Pendant que ses adversaires se disputaient victoires et maillots en Espagne, en Suisse ou en Italie, la Française n’a pensé qu’à elle. « Je préfère m’entraîner dur que passer du temps dans les trajets pour aller sur des courses. » Des semaines passées le regard tendu vers ce col de la Madeleine, terrible juge dressé sur la route d’une possible victoire. Début juillet, son entraîneur est tombé malade, alors la championne a appelé ses parents pour qu’ils l’accompagnent reconnaître les trois dernières étapes du Tour. Ils se sont donc embarqués pour un road-trip dans le camping-car familial. « Trois jours passés dans des campings miteux, se souvient sa mère. Et elle était heureuse comme tout. » Durant ses six heures de reconnaissance quotidienne, son père la suivait en voiture. «Je lui passais les bidons, je lui parlais, je ne me suis pas ennuyé » s’amuse-t-il, pendant que sa mère préparait le dîner. Une vie simple, déliée de toute autre forme d’enjeu que de préparer au mieux l’objectif qu’elle s’était fixé.
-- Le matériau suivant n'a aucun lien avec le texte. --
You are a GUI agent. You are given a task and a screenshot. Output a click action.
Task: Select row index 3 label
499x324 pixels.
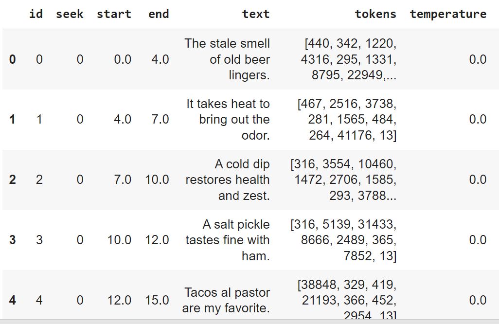pyautogui.click(x=13, y=240)
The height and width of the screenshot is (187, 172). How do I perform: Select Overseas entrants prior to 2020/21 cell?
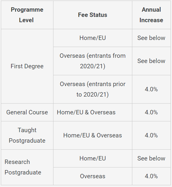[93, 89]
Au terme d’une année pleine, elle est en passe de vider une fois de plus la boîte à défis, d’un seul coup. Il ne lui reste qu’une journée à passer, avec encore quelques chausse-trappes possibles, avant de réfléchir au prochain. « Et lundi, on retrouvera notre petite Pauline, comme elle est… » , conclut sa mère.
La joie de l’arrivée triomphante sous les hourras du public, puis l’émotion au moment
où Pauline Ferrand-Prévôt retrouve la directrice du Tour de France, Marion Rousse.
Les deux jeunes femmes se connaissent depuis l’adolescence et leurs débuts dans le cyclisme.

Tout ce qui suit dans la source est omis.